More general topics of conversation – the weather, Rowley, today's service in the cathedral and the fruit cake – had been suitably aired, so Dougal felt justified in raising a few points concerning the history of the cathedral. Katie responded at once; Dougal suspected that, since Vernon-Jones had died, she had been forced to leave her hobbyhorse in the stable, and she welcomed the chance to exercise it. They argued about the legend that the original central tower had been deliberately undermined by Abbot William of Woodbridge who was reputed to have been undermined himself by the laudable temptation to increase the terrestrial glory of God by building a new one. Then there were the ghosts, a topic which hadn't been covered in any of the books Dougal had read. They ranged across the centuries: a line of Benedictines was said to pass along the nave, or rather along the walkway of the triforium above the nave, at twilight (‘Though what they think they're doing up there, I've no idea'); a transparent eighteenth-century lady occasionally strolled down the Deanery stairs, graciously inclining her head if she met anyone; and then of course there was the cat which only Rowley appeared to be able to see, but when he did he barked furiously and his hackles rose, which was most unlike him . . .

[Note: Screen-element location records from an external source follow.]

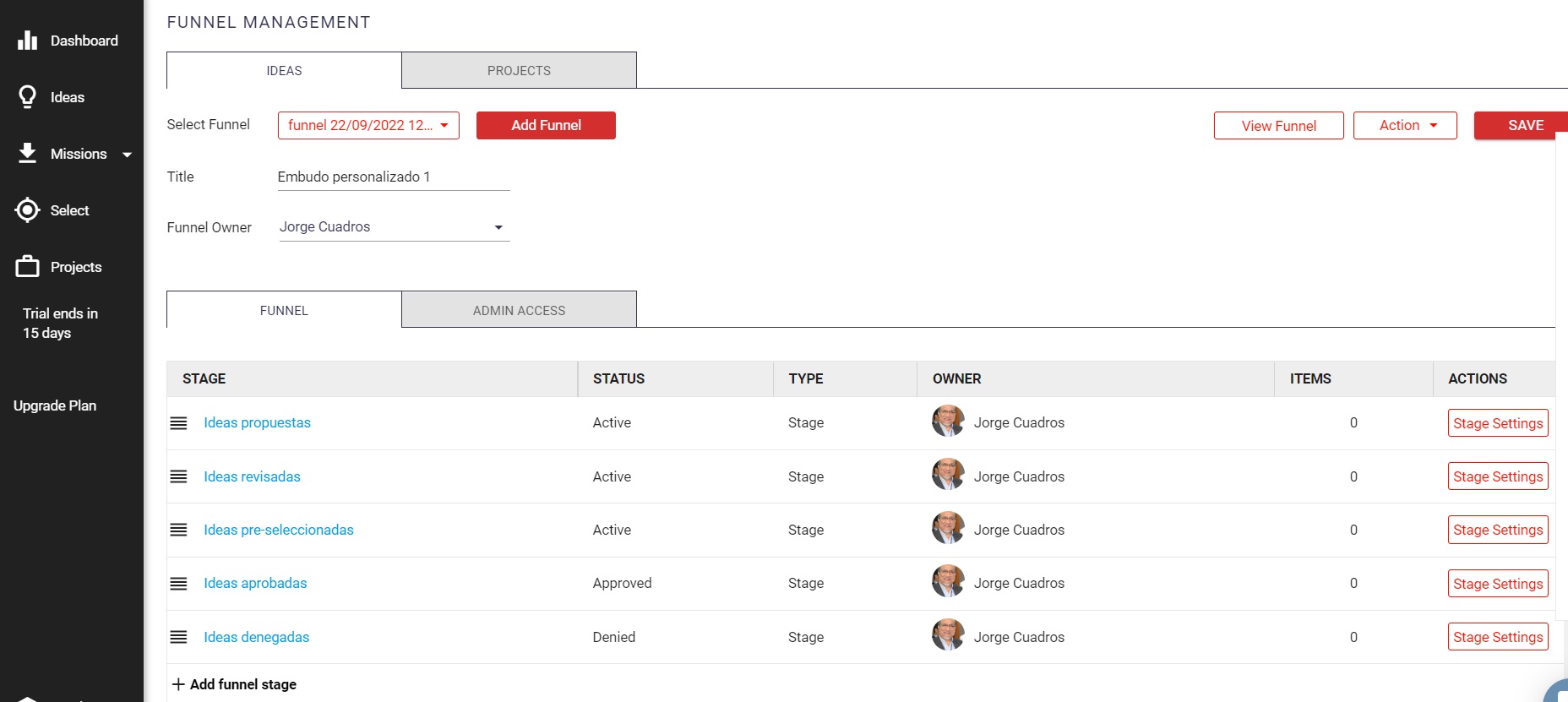Open the Action dropdown menu
The width and height of the screenshot is (1568, 702).
(1404, 125)
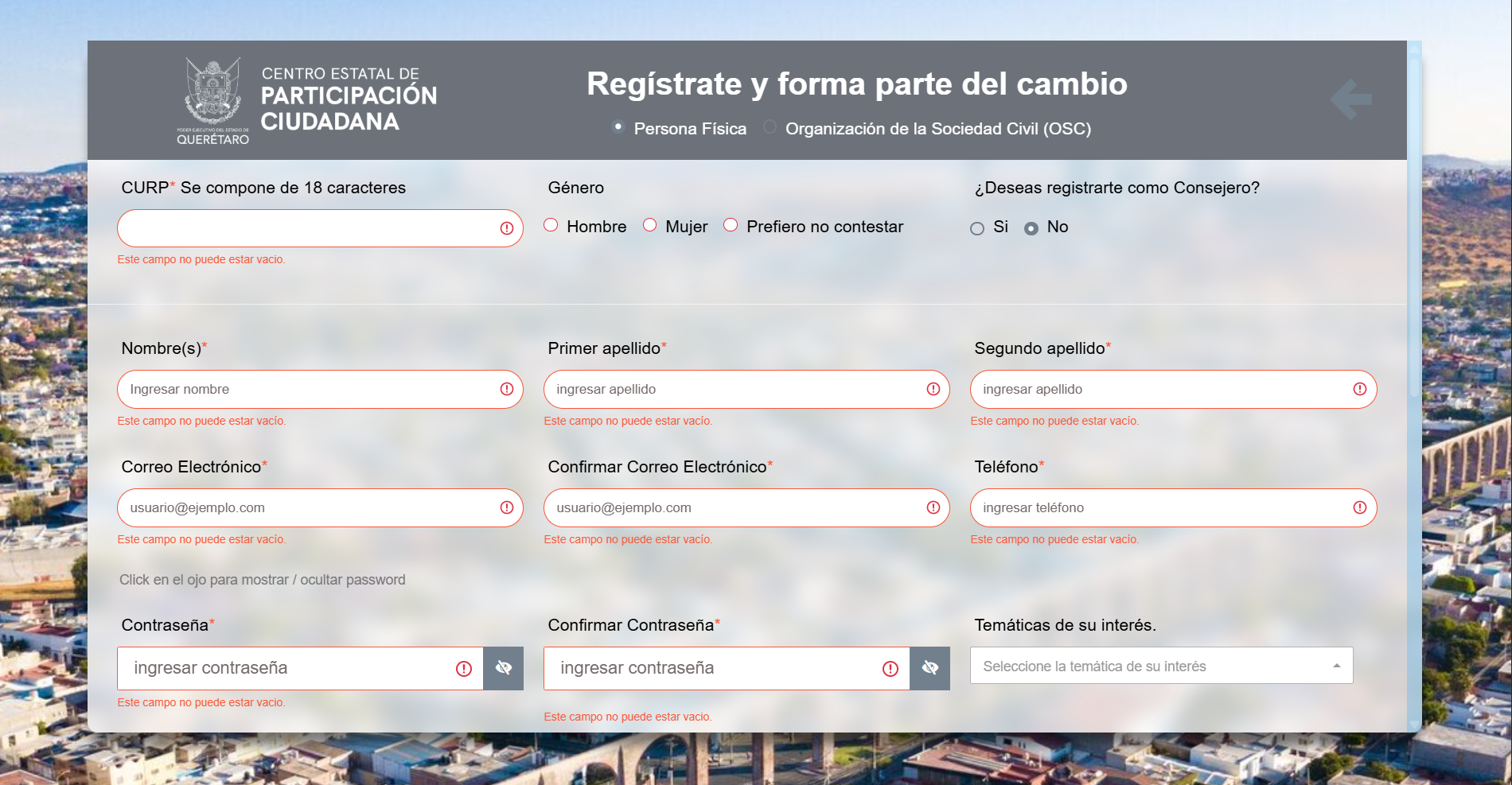The width and height of the screenshot is (1512, 785).
Task: Click the CURP field error alert icon
Action: pyautogui.click(x=506, y=228)
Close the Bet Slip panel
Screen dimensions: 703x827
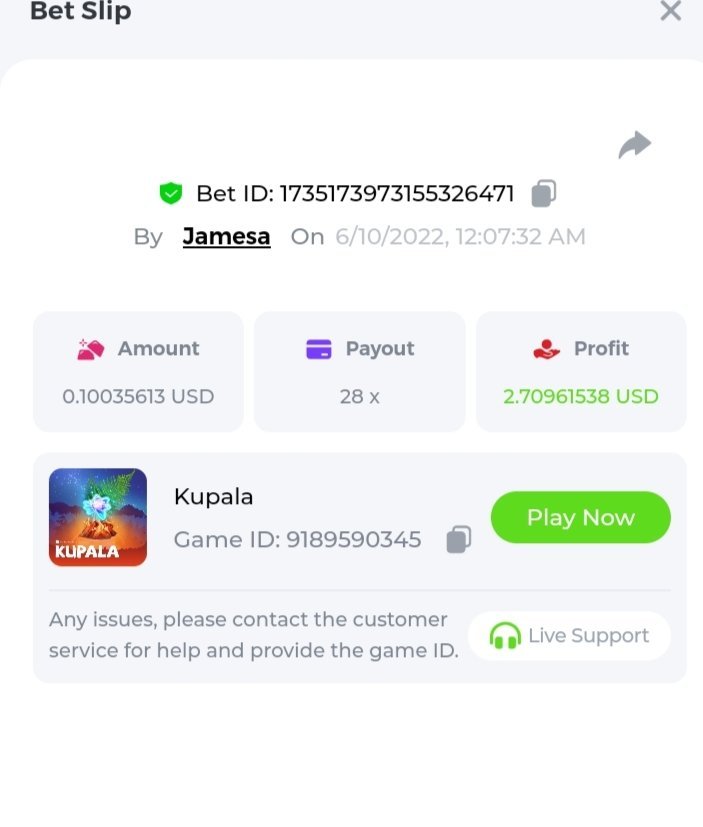coord(670,12)
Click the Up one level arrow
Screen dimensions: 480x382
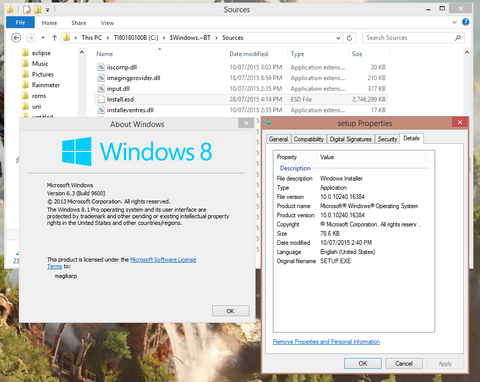[55, 38]

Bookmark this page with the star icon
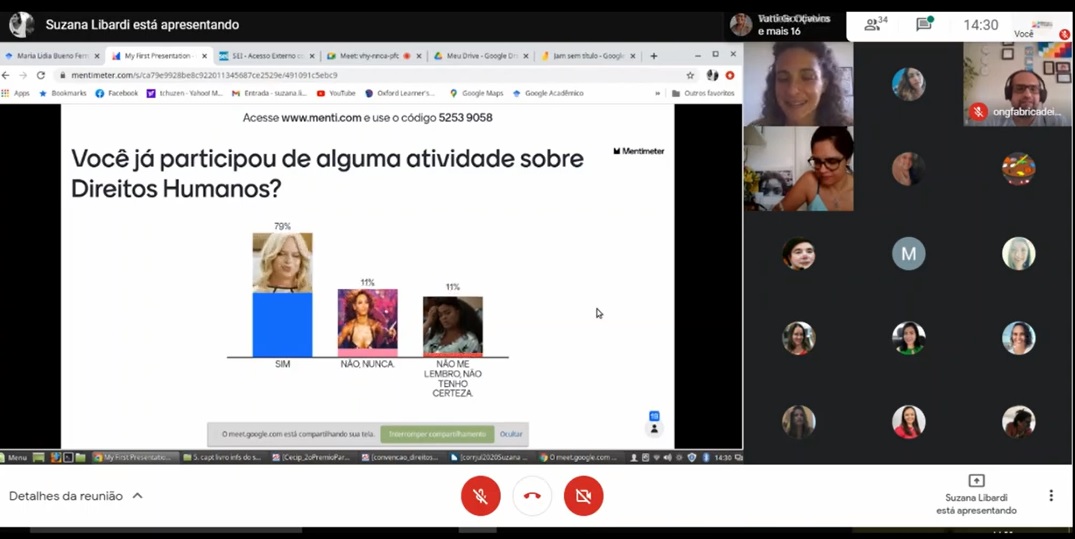click(x=690, y=75)
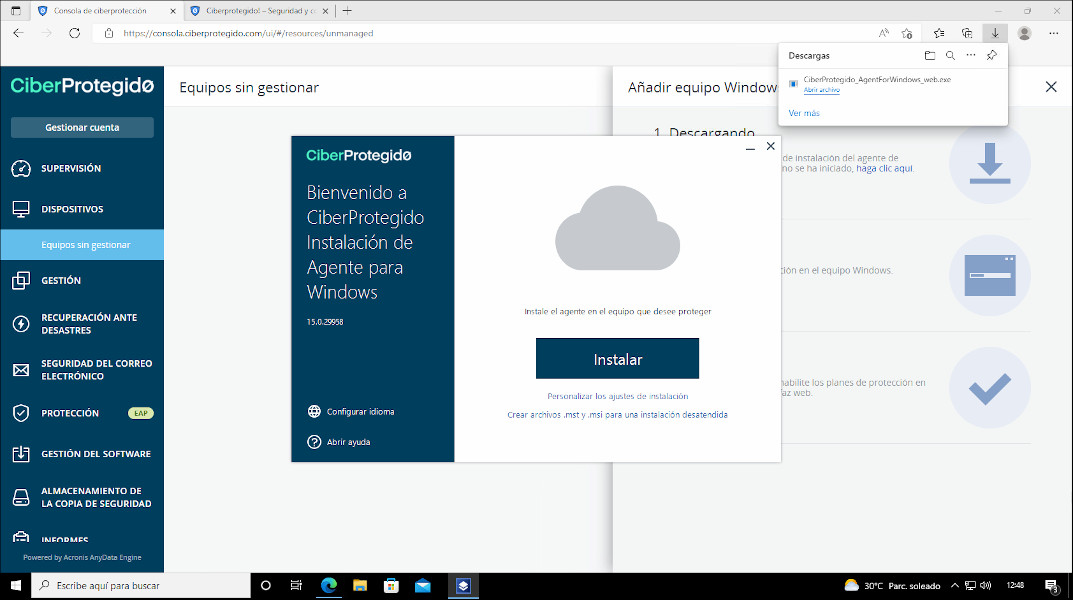Click the Instalar button
This screenshot has height=600, width=1073.
[x=617, y=358]
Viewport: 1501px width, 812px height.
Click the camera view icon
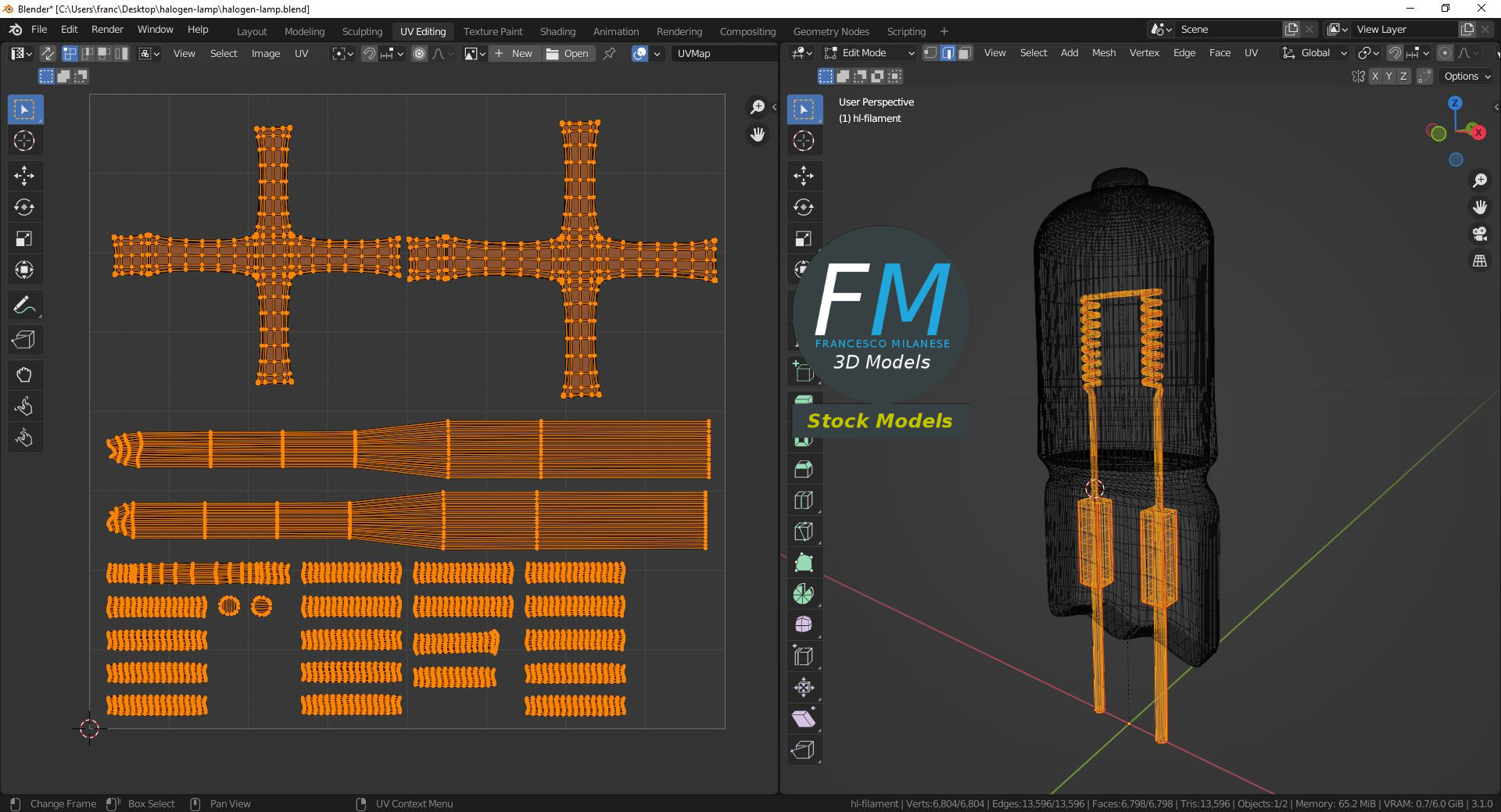[1479, 234]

Dougal noticed that Amanda had succeeded in establishing guardedly friendly relations with Lina with the lure of cat's cradle, but then he became engrossed in what Katie was saying and the next thing he knew was that the sitting room door clicked shut, leaving them alone. Even Rowley had gone. Everything was out of his hands now. Either Amanda would find the diamonds or she wouldn't. There was nothing he could do; the realization stopped him worrying and in any case he was enjoying talking to Katie.

After twenty minutes, the conversation wound down of its own accord. The teapot yielded the last of its contents. The cathedral clock boomed once: half-past five: Dougal suddenly became conscious that they had been here for an hour and shouldn't overstay their welcome. Katie, in the friendliest possible way, showed that she agreed. Dougal's offer to help with the washing up was refused and they went out into the hall.